In late 1997, the still green New Labour government cut single parent benefit, in line with pre-set Tory spending limits. Harman was forced to defend the measure in terms of a quasi-progressive agenda of getting women out to work, and lost her job for her pains.

A newly tough approach to single parents is only one element of the welfare reform measures announced this week, part of a skilfully presented programme of Fairness for All, apparently taking in both bankers and benefit recipients.

Some of the welfare measures were already laid out in a green paper published last summer, No one written off: reforming welfare to reward responsibility. These included tougher tests to qualify for benefits, a larger role for private providers and moves to encourage single parents to work. New rules in force from late November require those with children of 12 or over to seek advice concerning job opportunities.

Perhaps mindful of the 1997 debacle, a powerful coalition of anti-poverty and carers’ organisations, trades union leaders and influential social policy academics have lobbied against the proposals. In an open letter to the Observer, published last week, they argued: ‘Many of the plans were unacceptable when they were first published and the worsening economic situation should lead to a fundamental rethink. Parents with young children, carers, the sick, the disabled, people with mental health problems and other vulnerable groups face tougher tests to qualify for benefits. If they fail they could be cut off with no support.’
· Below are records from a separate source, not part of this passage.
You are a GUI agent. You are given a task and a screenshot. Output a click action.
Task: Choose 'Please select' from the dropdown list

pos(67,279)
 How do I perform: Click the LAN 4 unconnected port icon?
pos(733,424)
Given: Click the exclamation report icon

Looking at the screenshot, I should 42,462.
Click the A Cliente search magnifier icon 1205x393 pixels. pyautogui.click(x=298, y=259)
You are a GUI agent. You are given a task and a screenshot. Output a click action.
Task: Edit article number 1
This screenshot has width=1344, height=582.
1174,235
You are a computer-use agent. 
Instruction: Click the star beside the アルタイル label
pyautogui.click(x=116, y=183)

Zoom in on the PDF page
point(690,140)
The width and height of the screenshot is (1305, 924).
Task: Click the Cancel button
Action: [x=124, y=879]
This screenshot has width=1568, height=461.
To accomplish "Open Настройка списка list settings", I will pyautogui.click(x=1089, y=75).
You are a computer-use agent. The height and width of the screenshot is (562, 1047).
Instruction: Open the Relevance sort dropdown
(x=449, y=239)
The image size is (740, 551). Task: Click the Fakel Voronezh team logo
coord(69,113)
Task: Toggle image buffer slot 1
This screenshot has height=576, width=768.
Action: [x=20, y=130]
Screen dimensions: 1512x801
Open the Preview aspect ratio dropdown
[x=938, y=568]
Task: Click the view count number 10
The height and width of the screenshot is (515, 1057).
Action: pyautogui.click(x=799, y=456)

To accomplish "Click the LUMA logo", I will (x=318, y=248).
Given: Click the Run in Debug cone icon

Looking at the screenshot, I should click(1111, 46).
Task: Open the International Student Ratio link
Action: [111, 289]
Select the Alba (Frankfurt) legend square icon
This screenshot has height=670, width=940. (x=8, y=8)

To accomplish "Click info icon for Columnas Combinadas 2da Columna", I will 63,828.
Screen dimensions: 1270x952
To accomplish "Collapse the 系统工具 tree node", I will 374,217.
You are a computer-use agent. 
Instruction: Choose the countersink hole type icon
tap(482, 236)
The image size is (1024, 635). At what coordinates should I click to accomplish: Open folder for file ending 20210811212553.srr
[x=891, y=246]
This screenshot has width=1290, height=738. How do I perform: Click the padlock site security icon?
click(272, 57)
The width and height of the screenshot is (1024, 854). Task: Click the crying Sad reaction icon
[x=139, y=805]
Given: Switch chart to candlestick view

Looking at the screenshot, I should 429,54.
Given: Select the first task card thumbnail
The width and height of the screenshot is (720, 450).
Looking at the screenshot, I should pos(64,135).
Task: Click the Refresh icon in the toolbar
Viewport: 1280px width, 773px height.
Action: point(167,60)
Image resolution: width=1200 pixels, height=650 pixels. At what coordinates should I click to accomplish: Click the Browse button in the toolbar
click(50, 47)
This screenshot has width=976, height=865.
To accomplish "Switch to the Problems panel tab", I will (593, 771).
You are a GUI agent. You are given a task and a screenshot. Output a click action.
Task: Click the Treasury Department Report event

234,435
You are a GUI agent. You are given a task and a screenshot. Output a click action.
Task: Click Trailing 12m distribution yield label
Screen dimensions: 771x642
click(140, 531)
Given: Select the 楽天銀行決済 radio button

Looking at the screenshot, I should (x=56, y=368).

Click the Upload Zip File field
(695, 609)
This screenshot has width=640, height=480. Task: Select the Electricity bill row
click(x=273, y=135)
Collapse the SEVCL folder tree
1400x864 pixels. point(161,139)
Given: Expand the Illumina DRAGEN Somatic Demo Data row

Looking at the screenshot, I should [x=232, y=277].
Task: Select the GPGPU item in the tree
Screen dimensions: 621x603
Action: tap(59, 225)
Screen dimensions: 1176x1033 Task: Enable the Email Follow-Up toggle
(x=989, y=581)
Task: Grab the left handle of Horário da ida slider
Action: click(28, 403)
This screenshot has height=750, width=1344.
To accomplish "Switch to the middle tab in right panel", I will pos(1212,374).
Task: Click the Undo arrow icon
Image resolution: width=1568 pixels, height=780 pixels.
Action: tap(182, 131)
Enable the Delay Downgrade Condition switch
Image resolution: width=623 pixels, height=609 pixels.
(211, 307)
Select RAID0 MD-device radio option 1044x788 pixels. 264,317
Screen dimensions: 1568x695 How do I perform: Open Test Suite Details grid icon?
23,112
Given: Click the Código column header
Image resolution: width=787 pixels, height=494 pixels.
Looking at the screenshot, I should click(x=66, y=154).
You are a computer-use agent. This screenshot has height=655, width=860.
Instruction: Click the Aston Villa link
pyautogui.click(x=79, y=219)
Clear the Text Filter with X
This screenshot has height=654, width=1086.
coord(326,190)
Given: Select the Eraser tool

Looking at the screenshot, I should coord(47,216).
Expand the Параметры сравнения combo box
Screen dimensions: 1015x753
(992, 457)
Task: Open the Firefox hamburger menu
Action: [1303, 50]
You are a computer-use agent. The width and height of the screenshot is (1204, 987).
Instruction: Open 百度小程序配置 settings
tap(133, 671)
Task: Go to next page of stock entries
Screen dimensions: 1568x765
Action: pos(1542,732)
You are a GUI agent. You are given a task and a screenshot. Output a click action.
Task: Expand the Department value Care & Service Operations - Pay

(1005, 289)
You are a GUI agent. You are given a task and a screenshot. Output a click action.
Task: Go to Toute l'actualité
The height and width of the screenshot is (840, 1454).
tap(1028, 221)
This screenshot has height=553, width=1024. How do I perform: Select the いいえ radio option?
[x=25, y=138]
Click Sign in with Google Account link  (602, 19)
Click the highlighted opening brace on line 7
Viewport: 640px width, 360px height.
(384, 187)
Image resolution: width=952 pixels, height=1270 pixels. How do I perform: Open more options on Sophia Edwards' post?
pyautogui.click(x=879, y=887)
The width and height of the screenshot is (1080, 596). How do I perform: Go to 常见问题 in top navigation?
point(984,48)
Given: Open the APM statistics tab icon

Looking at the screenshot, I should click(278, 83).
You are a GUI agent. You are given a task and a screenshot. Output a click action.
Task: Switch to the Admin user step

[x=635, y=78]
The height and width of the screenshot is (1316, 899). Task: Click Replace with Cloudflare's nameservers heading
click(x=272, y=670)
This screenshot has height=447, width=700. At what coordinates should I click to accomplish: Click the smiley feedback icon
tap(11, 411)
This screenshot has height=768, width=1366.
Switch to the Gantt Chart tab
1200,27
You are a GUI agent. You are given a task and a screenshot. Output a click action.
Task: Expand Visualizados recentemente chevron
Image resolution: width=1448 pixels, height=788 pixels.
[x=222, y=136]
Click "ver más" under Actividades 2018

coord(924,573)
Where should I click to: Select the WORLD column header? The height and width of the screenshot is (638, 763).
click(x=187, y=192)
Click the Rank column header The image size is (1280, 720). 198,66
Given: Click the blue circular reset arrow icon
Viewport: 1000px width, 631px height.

Others have objected to the idea that those seeking work should be paid the Jobseekers Allowance, currently less than £10 a day.

The government has shown no sign of compromise. In fact, in the days leading up to the Queen’s Speech, the press and public were drip-fed details of ever bolder proposals. Single parents of children aged one or over will now have to make themselves work-ready, or face possible sanctions. Work and Pensions Secretary James Purnell endorsed a report by an academic at Bristol University arguing that unemployed people should do a nine-to-five day looking for work.

And on the morning of the Queen’s Speech, the government announced that it would introduce lie detector tests, officially known as ‘voice risk analysis technology’. Those found guilty of cheating could lose benefits for a month. The press was suddenly full of speculation about Brown’s return to Blair’s Respect agenda, apparently ditched following Cameron playing up his ‘broken society’ idea.

In fact, New Labour themes remain fairly consistent. Cost remains a big concern, as Brown made explicit in his introduction to the July green paper on welfare reform. ‘In a globalised world, we simply cannot afford the high price of large numbers of people on benefits.’

There remains, albeit in diluted form, the deep fear of appearing to be soft on poor people at the expense of the all important ‘hard-working families’ of middle England who must on no account be asked to subsidise benefit recipients.

Add to this a strong current within Labourite feminism, most publicly represented by Harman herself, a long-time mainstream feminist crusader, that believes work is good for mothers: it increases both their self-esteem and standard of living.

This argument hit problems back in 1997 and is likely to do so again. Government support for single parents in their voluntary return to meaningful employment is highly laudable. Compulsion and benefit sanctions are not. And, as the Observer letter pointed out, with dramatically rising levels of unemployment, this is probably the worst time in years for under qualified and low-skilled people to be forced into the labour market.

What gets lost in the cut and thrust of daily politics are alternative ways of addressing welfare, such as increased benefits, high-quality childcare and greater public recognition of the role that carers and parents play in the quality of civic life.

Higher benefit levels aside, few Labour politicians would, in private, dispute the power of these arguments; they genuinely recognise the load on single parents and the contribution they make to social stability. But once taxpayers’ money and dispatch box in-fighting enters the picture, a much harsher tone inevitably creeps in to the debate.

Tougher talk plays well across the floor of the House or in overheated television studios, but it might be harmful in the long term as New Labour learned to its cost back in December 1997. From that emerged one clear message: governments, especially Labour governments, penalise poor and vulnerable people at their peril.